Он знал, что Анна была нетронутой девицей, что ею никогда не владел ни один мужчина. Что он будет первым… единственным.

— Степа… — тихо произнесла Анна, когда раздевшись сам, он начал избавлять ее от одежды. — А если твоя жена вернется, заявит на тебя свои права? Что тогда?

— У нее нет на меня прав. — Степан приник губами к ее тонкой шее, оставил на ней поцелуй-укус. — Коли придет, так и уйдет. К тетке, к дядьке в Ростов. Ты — моя жена.

— Степушка… милый. Я боюсь. — Анна стыдливо попыталась прикрыть свое обнаженное тело лоскутным одеялом, но он отбросил его в сторону и нежно погладил ее по темным волосам, по лбу, носу, щекам, губам, очерчивая контуры ее лица:

— Небось, жаль моя. Я с тобой завсегда. — Опустившись ниже, Степан касаля губами ее шеи, груди, целовал темно-розовые соски, поглаживал бедра, черные кудряшки внизу живота.

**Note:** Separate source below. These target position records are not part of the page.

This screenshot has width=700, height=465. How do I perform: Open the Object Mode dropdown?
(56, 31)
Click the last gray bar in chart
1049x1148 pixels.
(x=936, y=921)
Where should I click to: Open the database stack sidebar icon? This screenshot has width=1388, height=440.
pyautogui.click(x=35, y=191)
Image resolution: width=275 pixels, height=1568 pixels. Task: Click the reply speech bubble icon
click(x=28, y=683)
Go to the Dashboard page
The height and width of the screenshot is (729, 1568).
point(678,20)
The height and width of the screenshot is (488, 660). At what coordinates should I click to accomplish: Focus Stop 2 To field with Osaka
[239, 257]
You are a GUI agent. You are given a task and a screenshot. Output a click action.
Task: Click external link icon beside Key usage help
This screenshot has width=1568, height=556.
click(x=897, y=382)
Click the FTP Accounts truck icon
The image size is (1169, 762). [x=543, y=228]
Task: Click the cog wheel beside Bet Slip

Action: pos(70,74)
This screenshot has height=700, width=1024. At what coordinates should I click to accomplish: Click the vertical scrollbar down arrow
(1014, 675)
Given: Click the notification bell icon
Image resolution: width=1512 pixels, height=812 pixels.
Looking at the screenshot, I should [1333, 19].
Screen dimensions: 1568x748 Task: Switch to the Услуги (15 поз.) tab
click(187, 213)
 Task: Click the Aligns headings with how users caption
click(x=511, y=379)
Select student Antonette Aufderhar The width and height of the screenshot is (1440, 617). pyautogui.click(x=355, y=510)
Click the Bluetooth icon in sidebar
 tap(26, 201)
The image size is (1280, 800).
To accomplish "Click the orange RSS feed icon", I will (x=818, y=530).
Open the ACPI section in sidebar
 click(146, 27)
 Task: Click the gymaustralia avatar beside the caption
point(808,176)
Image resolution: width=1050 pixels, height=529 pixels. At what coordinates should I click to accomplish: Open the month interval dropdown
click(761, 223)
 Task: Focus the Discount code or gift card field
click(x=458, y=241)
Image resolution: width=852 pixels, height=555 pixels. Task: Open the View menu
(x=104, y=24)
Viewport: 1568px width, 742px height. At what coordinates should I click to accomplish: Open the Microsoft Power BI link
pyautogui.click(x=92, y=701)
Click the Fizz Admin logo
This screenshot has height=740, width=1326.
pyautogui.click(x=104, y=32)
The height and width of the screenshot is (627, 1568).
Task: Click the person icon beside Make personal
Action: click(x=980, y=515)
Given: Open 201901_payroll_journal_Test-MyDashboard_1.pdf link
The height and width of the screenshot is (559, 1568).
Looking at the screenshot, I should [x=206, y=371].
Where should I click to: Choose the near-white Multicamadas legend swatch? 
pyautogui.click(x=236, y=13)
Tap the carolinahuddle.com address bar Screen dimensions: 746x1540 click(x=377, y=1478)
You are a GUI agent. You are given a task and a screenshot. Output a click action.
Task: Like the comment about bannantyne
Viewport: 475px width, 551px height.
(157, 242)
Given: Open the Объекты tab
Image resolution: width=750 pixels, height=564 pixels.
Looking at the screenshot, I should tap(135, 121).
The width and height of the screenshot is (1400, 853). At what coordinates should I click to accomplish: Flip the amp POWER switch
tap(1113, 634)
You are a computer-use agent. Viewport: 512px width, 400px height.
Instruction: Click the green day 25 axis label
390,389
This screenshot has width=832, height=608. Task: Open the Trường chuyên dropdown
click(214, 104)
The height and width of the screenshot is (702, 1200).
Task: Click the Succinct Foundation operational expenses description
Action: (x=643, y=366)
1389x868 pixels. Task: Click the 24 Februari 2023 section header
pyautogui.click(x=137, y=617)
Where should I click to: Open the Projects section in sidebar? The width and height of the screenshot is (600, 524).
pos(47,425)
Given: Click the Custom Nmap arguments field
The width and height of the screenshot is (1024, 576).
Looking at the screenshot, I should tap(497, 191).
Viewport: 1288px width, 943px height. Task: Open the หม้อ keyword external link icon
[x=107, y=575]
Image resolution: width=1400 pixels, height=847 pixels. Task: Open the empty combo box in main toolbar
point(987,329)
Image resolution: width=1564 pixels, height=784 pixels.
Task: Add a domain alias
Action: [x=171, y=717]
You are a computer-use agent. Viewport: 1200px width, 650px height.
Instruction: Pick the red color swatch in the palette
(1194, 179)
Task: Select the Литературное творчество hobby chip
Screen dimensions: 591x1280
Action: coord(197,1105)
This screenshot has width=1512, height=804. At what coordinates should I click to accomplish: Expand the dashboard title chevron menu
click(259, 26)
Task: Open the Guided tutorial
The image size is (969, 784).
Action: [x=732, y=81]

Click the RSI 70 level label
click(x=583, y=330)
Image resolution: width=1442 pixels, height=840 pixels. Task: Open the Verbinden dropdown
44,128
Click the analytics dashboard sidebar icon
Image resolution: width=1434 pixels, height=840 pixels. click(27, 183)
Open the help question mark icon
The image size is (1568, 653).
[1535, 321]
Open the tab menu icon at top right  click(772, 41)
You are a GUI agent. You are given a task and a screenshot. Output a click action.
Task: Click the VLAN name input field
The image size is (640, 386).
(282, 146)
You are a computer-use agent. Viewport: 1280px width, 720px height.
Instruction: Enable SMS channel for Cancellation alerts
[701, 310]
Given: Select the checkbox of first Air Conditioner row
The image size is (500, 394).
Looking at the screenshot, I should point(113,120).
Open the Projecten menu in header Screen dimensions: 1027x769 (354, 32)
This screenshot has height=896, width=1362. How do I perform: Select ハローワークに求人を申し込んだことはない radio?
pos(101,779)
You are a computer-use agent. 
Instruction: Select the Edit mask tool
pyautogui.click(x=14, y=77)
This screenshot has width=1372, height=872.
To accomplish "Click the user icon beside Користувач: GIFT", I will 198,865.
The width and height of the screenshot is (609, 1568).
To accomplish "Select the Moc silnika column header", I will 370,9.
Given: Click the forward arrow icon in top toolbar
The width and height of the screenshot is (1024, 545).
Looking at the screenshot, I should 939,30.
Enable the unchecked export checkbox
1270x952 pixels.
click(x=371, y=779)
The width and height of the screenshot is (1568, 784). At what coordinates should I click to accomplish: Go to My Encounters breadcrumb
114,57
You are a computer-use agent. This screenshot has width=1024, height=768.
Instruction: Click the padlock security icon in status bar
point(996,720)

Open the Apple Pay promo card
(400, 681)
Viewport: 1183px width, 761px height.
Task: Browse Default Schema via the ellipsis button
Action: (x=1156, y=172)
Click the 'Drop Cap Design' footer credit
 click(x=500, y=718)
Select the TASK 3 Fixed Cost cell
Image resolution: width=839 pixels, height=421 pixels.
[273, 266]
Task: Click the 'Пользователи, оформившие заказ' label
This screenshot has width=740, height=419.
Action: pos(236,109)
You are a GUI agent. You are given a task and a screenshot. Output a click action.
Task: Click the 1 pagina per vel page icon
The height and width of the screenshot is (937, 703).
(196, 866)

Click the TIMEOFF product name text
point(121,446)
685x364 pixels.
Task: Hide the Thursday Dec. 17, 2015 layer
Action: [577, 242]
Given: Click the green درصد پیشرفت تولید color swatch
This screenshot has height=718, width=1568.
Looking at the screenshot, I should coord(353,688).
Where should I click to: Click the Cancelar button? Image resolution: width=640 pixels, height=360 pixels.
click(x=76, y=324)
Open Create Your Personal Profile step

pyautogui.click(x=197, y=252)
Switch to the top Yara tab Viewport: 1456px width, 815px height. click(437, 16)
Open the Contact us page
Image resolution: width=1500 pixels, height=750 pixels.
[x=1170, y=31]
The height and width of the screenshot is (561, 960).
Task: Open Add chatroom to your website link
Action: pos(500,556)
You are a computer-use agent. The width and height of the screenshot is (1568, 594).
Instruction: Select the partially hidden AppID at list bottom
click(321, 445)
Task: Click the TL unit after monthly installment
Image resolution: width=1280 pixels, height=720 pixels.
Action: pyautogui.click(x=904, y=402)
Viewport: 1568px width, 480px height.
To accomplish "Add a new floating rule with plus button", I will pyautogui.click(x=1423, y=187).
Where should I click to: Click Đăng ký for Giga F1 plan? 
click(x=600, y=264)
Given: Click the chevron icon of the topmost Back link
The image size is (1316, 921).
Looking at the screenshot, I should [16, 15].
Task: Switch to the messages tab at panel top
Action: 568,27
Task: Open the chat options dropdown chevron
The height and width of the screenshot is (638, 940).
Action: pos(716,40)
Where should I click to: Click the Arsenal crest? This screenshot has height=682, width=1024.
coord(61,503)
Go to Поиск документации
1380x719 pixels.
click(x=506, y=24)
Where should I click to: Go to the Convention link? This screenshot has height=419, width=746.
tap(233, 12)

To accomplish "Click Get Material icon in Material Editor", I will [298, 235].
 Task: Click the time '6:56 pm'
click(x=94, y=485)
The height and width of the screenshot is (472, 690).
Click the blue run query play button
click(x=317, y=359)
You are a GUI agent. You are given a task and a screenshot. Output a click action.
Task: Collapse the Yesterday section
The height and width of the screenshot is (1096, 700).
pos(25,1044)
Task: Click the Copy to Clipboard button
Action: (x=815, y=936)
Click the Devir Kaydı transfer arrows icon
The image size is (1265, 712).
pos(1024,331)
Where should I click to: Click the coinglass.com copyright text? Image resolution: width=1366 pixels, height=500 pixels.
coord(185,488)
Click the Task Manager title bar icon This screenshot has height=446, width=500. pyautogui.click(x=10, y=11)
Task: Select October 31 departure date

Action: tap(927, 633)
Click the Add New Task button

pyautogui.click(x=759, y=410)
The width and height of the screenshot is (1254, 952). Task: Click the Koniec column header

Крепко обняв его в ответ, Анна провела рукой по его русым волосам, поцеловала в скулу, поймав его губы, впилась в них жарким долгим поцелуем.

Оторвавшись от ее губ, Степан приподнялся над ней на руках и попросил, ласково глядя в глаза:

— Зараз потерпи трошки. — Широко разведя ее стройные ноги в стороны и чуть приподняв их, он вновь накрыл ее своим горячим телом.

Обнимая Степана и водя рукой по его широкой спине, Анна почувствовала, как его плоть постепенно вторгается в ее тело. Ей было больно, но вместе с тем она ощущала свое полное единение с ним, будто бы они стали одним целым, и никто и ничто в мире не сможет их разлучить.

По мере того, как Степан двигался в ее теле, сначала осторожно и медленно, боясь причинить еще больше боли, а потом быстрее, резче, уже не сдерживая свою страсть, Анна испытывала все меньше боли и все больше блаженства. Запрокинув голову, она издала громкий стон и случайно слегка оцарапала ему спину.

Сделав еще несколько резких толчков и сильно сжав Анну в объятиях, Степан излился в нее своим горячим семенем. Затем, отпустив, коротко поцеловал в губы и прилег рядом.

Повернувшись на бок, Анна обняла его поперек смуглой, покрытой капельками пота груди. Он пригладил ее растрепавшиеся черные волосы:

— Вот зараз ты мне жена, Нюрушка. Никому тебя не отдам.

— Я люблю тебя, мой казак. — Счастливо улыбнулась Анна, укрывая их обоих лоскутным одеялом.